(Collected data)
|---|
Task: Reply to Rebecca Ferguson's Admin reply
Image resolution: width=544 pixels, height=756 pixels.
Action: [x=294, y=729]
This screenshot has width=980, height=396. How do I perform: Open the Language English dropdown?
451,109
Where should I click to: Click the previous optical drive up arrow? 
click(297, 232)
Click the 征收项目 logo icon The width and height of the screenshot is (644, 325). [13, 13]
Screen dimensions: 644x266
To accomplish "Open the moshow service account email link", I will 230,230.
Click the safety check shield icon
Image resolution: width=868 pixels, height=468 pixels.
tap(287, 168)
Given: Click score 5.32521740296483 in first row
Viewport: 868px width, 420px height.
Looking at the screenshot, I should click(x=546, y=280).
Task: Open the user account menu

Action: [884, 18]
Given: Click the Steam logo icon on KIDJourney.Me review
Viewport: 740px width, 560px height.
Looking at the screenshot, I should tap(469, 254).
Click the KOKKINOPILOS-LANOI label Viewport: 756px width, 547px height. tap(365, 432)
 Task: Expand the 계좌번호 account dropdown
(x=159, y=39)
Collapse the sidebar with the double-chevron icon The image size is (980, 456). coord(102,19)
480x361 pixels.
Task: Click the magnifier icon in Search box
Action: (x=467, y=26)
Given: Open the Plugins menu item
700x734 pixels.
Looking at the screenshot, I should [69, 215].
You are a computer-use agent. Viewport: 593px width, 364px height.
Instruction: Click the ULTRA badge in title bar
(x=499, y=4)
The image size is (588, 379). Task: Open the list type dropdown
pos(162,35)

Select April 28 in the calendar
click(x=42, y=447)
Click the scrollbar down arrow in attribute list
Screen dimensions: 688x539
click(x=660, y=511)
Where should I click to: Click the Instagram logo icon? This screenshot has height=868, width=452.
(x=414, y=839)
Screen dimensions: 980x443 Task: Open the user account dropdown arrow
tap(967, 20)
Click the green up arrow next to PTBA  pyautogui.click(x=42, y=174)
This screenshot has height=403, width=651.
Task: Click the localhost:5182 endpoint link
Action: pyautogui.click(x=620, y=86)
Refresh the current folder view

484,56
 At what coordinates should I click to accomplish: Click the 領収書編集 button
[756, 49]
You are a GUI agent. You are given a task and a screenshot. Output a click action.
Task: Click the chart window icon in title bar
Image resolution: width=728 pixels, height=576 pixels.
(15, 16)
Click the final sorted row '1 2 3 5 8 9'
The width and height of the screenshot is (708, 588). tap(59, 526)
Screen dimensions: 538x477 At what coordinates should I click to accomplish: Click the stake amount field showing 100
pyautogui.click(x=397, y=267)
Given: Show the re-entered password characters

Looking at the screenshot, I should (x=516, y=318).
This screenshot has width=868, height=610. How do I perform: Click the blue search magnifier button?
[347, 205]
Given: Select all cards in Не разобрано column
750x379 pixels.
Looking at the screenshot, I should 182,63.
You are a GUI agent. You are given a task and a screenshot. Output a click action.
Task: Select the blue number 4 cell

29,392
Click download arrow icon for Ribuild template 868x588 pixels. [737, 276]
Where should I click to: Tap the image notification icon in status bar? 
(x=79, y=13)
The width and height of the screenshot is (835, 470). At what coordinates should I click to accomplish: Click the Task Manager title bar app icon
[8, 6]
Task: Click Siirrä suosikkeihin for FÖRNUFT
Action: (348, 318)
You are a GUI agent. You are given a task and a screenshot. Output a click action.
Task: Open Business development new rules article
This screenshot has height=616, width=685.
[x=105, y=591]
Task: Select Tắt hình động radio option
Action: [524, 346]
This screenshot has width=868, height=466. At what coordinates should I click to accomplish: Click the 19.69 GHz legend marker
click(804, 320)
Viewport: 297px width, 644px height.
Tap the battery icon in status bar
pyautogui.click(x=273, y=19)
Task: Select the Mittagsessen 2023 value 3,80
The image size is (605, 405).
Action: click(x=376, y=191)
|---|
## PROBLEM REQUIREMENTS
For this exercise, output the entries above exactly as written.

## SOLUTION FOR THIS EXERCISE
Task: Reply to Rebecca Ferguson's Admin reply
Image resolution: width=544 pixels, height=756 pixels.
Action: [x=294, y=729]
This screenshot has width=980, height=396. How do I perform: Open the Language English dropdown?
451,109
Where should I click to: Click the previous optical drive up arrow? 
click(297, 232)
Click the 征收项目 logo icon The width and height of the screenshot is (644, 325). [13, 13]
Screen dimensions: 644x266
To accomplish "Open the moshow service account email link", I will 230,230.
Click the safety check shield icon
Image resolution: width=868 pixels, height=468 pixels.
tap(287, 168)
Given: Click score 5.32521740296483 in first row
Viewport: 868px width, 420px height.
Looking at the screenshot, I should click(x=546, y=280).
Task: Open the user account menu

Action: [884, 18]
Given: Click the Steam logo icon on KIDJourney.Me review
Viewport: 740px width, 560px height.
Looking at the screenshot, I should tap(469, 254).
Click the KOKKINOPILOS-LANOI label Viewport: 756px width, 547px height. tap(365, 432)
 Task: Expand the 계좌번호 account dropdown
(x=159, y=39)
Collapse the sidebar with the double-chevron icon The image size is (980, 456). coord(102,19)
480x361 pixels.
Task: Click the magnifier icon in Search box
Action: (x=467, y=26)
Given: Open the Plugins menu item
700x734 pixels.
Looking at the screenshot, I should [69, 215].
You are a computer-use agent. Viewport: 593px width, 364px height.
Instruction: Click the ULTRA badge in title bar
(x=499, y=4)
The image size is (588, 379). Task: Open the list type dropdown
pos(162,35)

Select April 28 in the calendar
click(x=42, y=447)
Click the scrollbar down arrow in attribute list
Screen dimensions: 688x539
click(x=660, y=511)
Where should I click to: Click the Instagram logo icon? This screenshot has height=868, width=452.
(x=414, y=839)
Screen dimensions: 980x443 Task: Open the user account dropdown arrow
tap(967, 20)
Click the green up arrow next to PTBA  pyautogui.click(x=42, y=174)
This screenshot has height=403, width=651.
Task: Click the localhost:5182 endpoint link
Action: pyautogui.click(x=620, y=86)
Refresh the current folder view

484,56
 At what coordinates should I click to accomplish: Click the 領収書編集 button
[756, 49]
You are a GUI agent. You are given a task and a screenshot. Output a click action.
Task: Click the chart window icon in title bar
Image resolution: width=728 pixels, height=576 pixels.
(15, 16)
Click the final sorted row '1 2 3 5 8 9'
The width and height of the screenshot is (708, 588). tap(59, 526)
Screen dimensions: 538x477 At what coordinates should I click to accomplish: Click the stake amount field showing 100
pyautogui.click(x=397, y=267)
Given: Show the re-entered password characters

Looking at the screenshot, I should (x=516, y=318).
This screenshot has width=868, height=610. How do I perform: Click the blue search magnifier button?
[347, 205]
Given: Select all cards in Не разобрано column
750x379 pixels.
Looking at the screenshot, I should 182,63.
You are a GUI agent. You are given a task and a screenshot. Output a click action.
Task: Select the blue number 4 cell

29,392
Click download arrow icon for Ribuild template 868x588 pixels. [737, 276]
Where should I click to: Tap the image notification icon in status bar? 
(x=79, y=13)
The width and height of the screenshot is (835, 470). At what coordinates should I click to accomplish: Click the Task Manager title bar app icon
[8, 6]
Task: Click Siirrä suosikkeihin for FÖRNUFT
Action: (348, 318)
You are a GUI agent. You are given a task and a screenshot. Output a click action.
Task: Open Business development new rules article
This screenshot has height=616, width=685.
[x=105, y=591]
Task: Select Tắt hình động radio option
Action: [524, 346]
This screenshot has width=868, height=466. At what coordinates should I click to accomplish: Click the 19.69 GHz legend marker
click(804, 320)
Viewport: 297px width, 644px height.
Tap the battery icon in status bar
pyautogui.click(x=273, y=19)
Task: Select the Mittagsessen 2023 value 3,80
The image size is (605, 405).
Action: click(x=376, y=191)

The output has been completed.